Prospective population epidemiological cardiovascular research in Framingham has played an important role in the prevention of cardiovascular disease (CVD) including stroke. In 1961, Framingham Study investigators developed the risk factor concept indicating that multiple interrelated factors promote the development of coronary heart disease.2 To date, no single essential factor has been identified—CVD is most appropriately viewed as the product of multiple influences. This concept has had clinical, public health, preventive, and therapeutic applications. The risk factor has become a crucial feature of epidemiological investigation, and elevated BP has emerged as a prominent one—particularly for stroke.
For hypertension and risk factors in general, Framingham research established the importance of distinguishing between usual (average) and optimal risk factor levels as normal and acceptable. The study determined population CVD morbidity and mortality attributable to hypertension, and recently the lifetime risk of developing hypertension and its associated vascular consequences.
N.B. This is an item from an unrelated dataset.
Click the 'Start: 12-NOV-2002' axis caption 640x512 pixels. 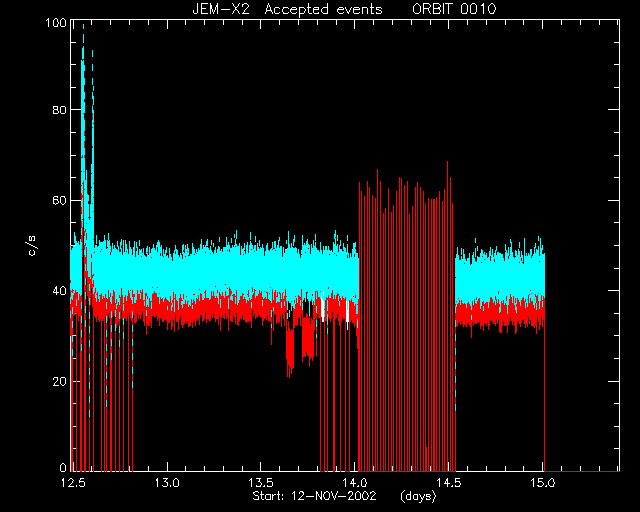[314, 496]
In particular, the lifetime risk of developing a stroke was shown to be 1 in 6, with hypertension being a powerful contributor to this hazard.3 The Framingham Study also provided insights on mechanisms of hypertension-induced CVD. Furthermore, Framingham data documented a strong link between BP and CVD development and stimulated the search for antihypertensive medications and many clinical trials to determine their efficacy in CVD risk reduction.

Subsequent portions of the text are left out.